But Lawrence sees plenty of silver lining and potential, beef demand being a prime example.

“Even if low-carbohydrate diets end up being a fad, the underlying work the industry has done in positioning beef and its role in a healthy diet should sustain beef demand,” Lawrence says.

Another component is the industry's investment in developing more convenient beef items, he adds. About 1,500 such beef products have been developed in the past four years, says the Cattlemen's Beef Board.

“Those are really paying off,” Lawrence says. “They not only give consumers more choices, but that many more products on the retail shelf also give beef more face time with consumers. If the industry hadn't developed those products, our competitors would likely have that space and exposure.”

Lawrence expects Asian markets to be reopened to U.S. beef in 2004. Hopefully, he adds, the resolution will be a long-term one based on sound science. His optimism is based on the fact that Japan was an early adopter of the control of process and standards philosophy espoused by management theorist W. Edwards Deming.

“If the U.S. can show Japan that it has a set of controls and procedures in place that provide the outcome and assurances the Japanese are after, that could be an acceptable and honorable solution for everyone,” Lawrence says.

Ritchie, a Michigan State University distinguished professor of animal science, says the industry's recent advances in meeting consumer demands for convenience and eating experience will serve the industry well. He attributes much of the demand recovery of the past 4½ years, after a 20-year decline, to the development of hundreds of innovative, convenient branded products.

Another positive development is the National Cattlemen's Beef Association-funded National Carcass Merit Project that has enabled breed associations to identify sires and lines of cattle within their respective breeds that are capable of improving beef quality and cutability.

— Exercise 1 —
According to the beef industry passage, about how many convenient beef products have been developed in the past four years?
— Exercise 2 —
Output the beef industry passage from "Lawrence expects Asian" up to and including "W. Edwards Deming.".
The data below comes from a different source than the beef industry passage.

— Stored items from a collection —
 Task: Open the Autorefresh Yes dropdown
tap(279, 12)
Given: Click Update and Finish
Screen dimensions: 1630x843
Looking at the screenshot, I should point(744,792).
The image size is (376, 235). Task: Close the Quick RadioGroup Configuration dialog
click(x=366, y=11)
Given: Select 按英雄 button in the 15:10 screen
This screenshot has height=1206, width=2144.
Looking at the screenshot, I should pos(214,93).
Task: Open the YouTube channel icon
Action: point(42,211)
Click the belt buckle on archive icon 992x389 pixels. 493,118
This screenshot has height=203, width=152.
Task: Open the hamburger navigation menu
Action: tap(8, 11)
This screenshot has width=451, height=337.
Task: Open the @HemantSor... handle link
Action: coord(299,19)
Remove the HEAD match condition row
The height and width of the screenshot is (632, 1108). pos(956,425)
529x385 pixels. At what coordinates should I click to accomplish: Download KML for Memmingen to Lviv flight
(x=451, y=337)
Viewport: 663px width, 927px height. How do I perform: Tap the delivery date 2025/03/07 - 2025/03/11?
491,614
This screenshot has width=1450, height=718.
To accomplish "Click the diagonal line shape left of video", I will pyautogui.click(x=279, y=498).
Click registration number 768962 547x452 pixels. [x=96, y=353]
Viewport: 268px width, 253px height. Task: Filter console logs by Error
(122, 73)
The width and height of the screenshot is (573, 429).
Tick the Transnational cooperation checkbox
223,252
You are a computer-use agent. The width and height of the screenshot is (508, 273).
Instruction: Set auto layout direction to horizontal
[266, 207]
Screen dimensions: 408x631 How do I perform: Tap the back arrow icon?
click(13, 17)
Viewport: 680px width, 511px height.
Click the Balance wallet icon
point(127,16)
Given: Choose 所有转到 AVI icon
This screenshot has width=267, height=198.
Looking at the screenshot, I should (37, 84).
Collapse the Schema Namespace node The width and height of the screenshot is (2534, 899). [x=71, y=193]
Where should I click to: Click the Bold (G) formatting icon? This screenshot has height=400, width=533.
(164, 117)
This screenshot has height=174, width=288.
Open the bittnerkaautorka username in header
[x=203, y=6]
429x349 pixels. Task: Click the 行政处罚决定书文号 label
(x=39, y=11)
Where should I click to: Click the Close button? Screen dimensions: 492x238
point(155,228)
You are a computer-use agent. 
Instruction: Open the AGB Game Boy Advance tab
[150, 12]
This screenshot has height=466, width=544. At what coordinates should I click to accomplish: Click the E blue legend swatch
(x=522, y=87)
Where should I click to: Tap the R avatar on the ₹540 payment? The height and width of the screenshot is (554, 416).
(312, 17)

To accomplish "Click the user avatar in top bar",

— Answer space 1 —
About 1,500.

— Answer space 2 —
Lawrence expects Asian markets to be reopened to U.S. beef in 2004. Hopefully, he adds, the resolution will be a long-term one based on sound science. His optimism is based on the fact that Japan was an early adopter of the control of process and standards philosophy espoused by management theorist W. Edwards Deming.